_What the task requires_.
Skip the pictures. Transcribe the rest of the data below without changing a word.

_Screenshot grounding data_.
----------------------------------------

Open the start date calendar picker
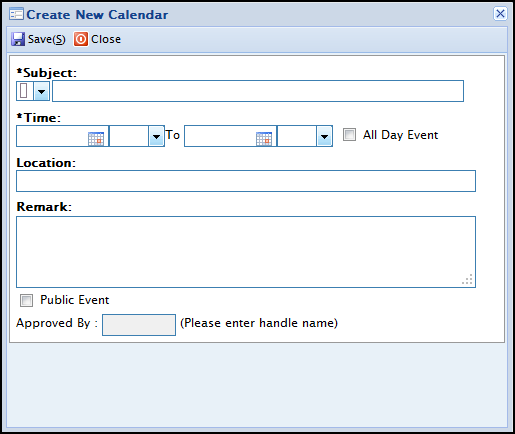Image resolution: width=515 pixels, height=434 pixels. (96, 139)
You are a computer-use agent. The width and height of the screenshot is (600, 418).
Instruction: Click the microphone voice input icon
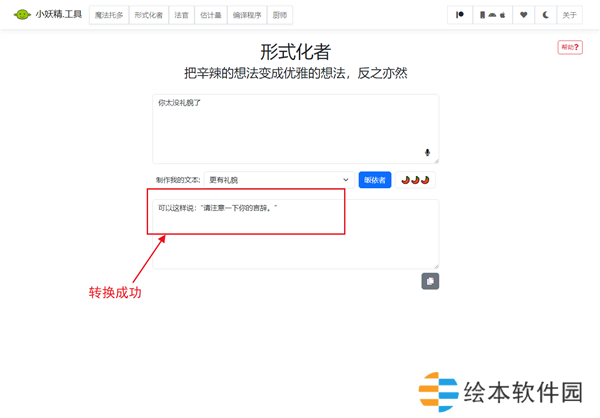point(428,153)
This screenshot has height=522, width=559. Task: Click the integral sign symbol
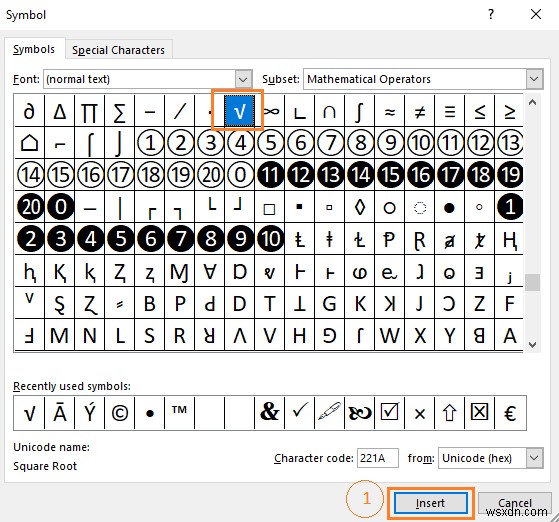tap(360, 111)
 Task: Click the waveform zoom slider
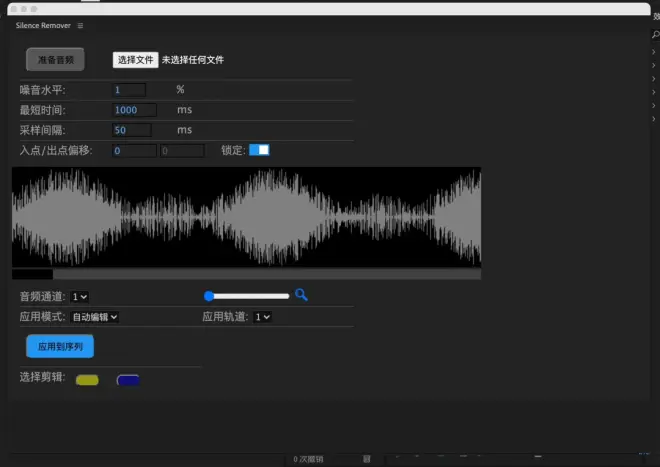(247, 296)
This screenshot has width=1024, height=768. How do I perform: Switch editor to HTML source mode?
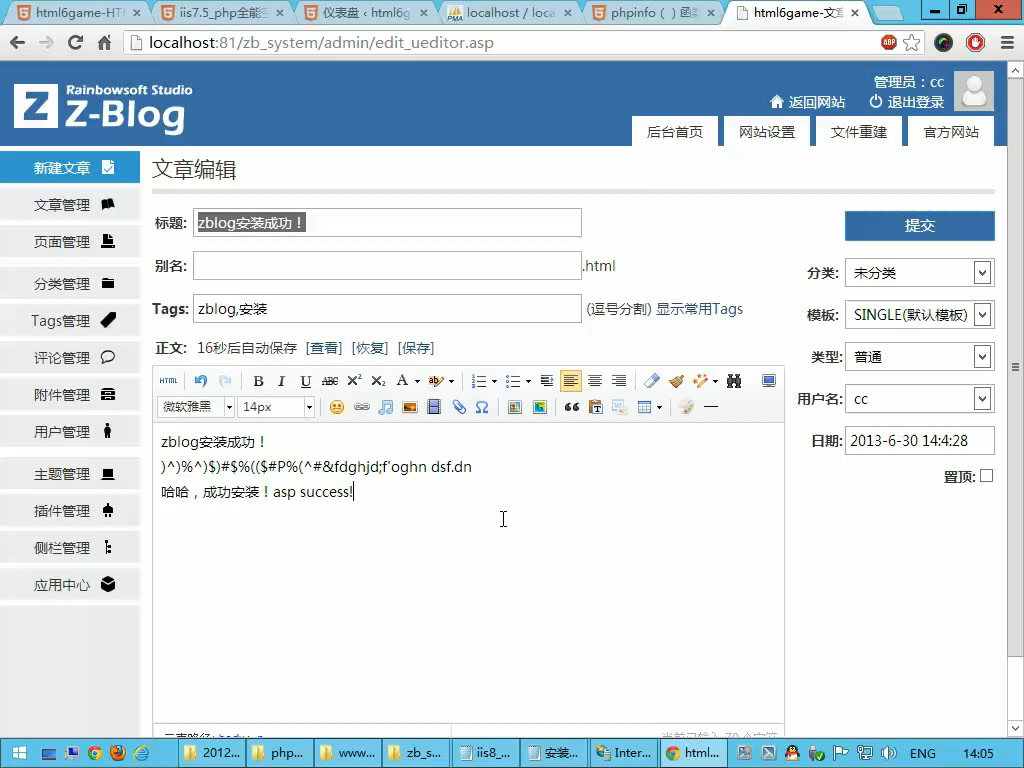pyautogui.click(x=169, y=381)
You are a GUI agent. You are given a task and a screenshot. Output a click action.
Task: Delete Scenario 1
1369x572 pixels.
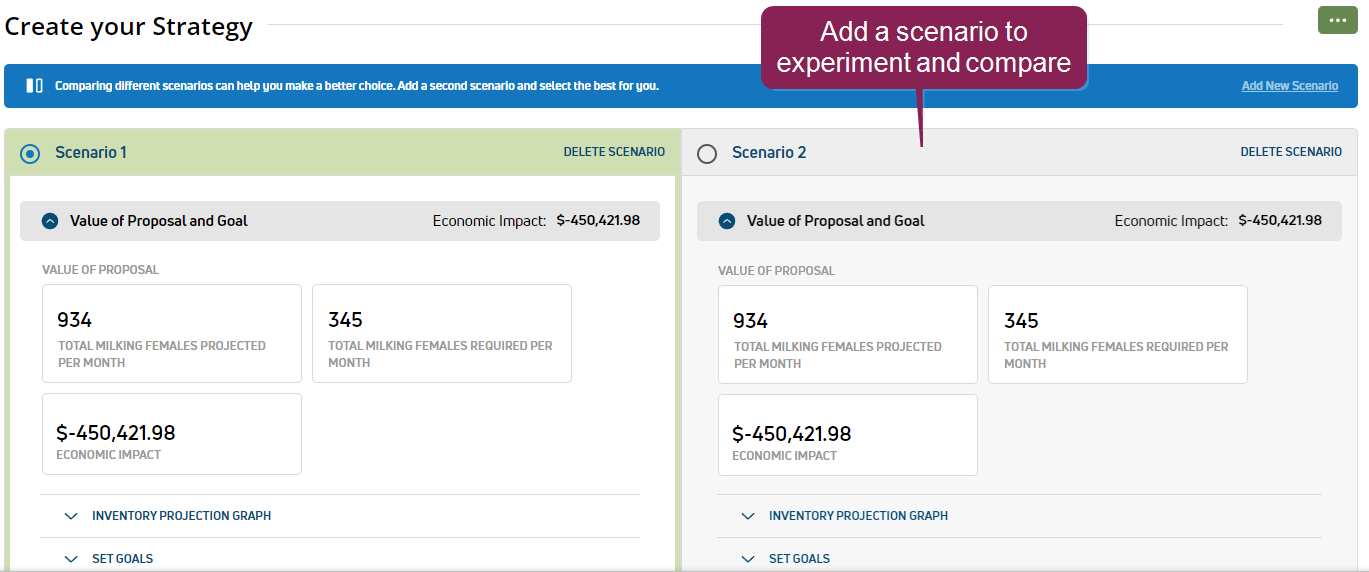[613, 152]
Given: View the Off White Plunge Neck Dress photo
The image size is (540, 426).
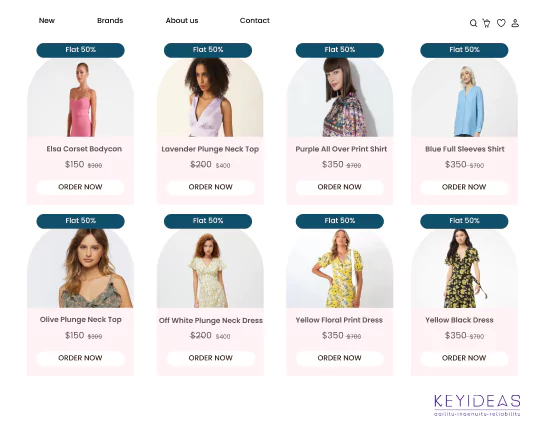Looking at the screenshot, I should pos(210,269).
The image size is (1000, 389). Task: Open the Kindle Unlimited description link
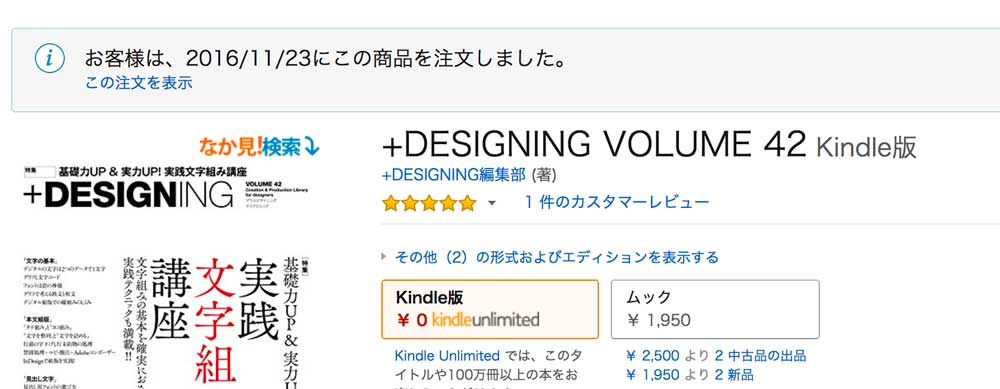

----------------------------------------

_Exercise response_.
Open the start date calendar picker
Image resolution: width=515 pixels, height=434 pixels. (96, 139)
You are a computer-use agent. The width and height of the screenshot is (600, 418).
Instruction: Click the microphone voice input icon
point(428,153)
This screenshot has height=522, width=559. Task: Click the integral sign symbol
tap(360, 111)
 Task: Click the waveform zoom slider
(247, 296)
This screenshot has width=1024, height=768. How do I perform: Switch editor to HTML source mode?
pyautogui.click(x=169, y=381)
You are a GUI agent. You are given a task and a screenshot. Output a click action.
Task: Delete Scenario 1
1369x572 pixels.
[613, 152]
Given: View the Off White Plunge Neck Dress photo
The image size is (540, 426).
Looking at the screenshot, I should pos(210,269).
The image size is (1000, 389). Task: Open the Kindle Unlimited description link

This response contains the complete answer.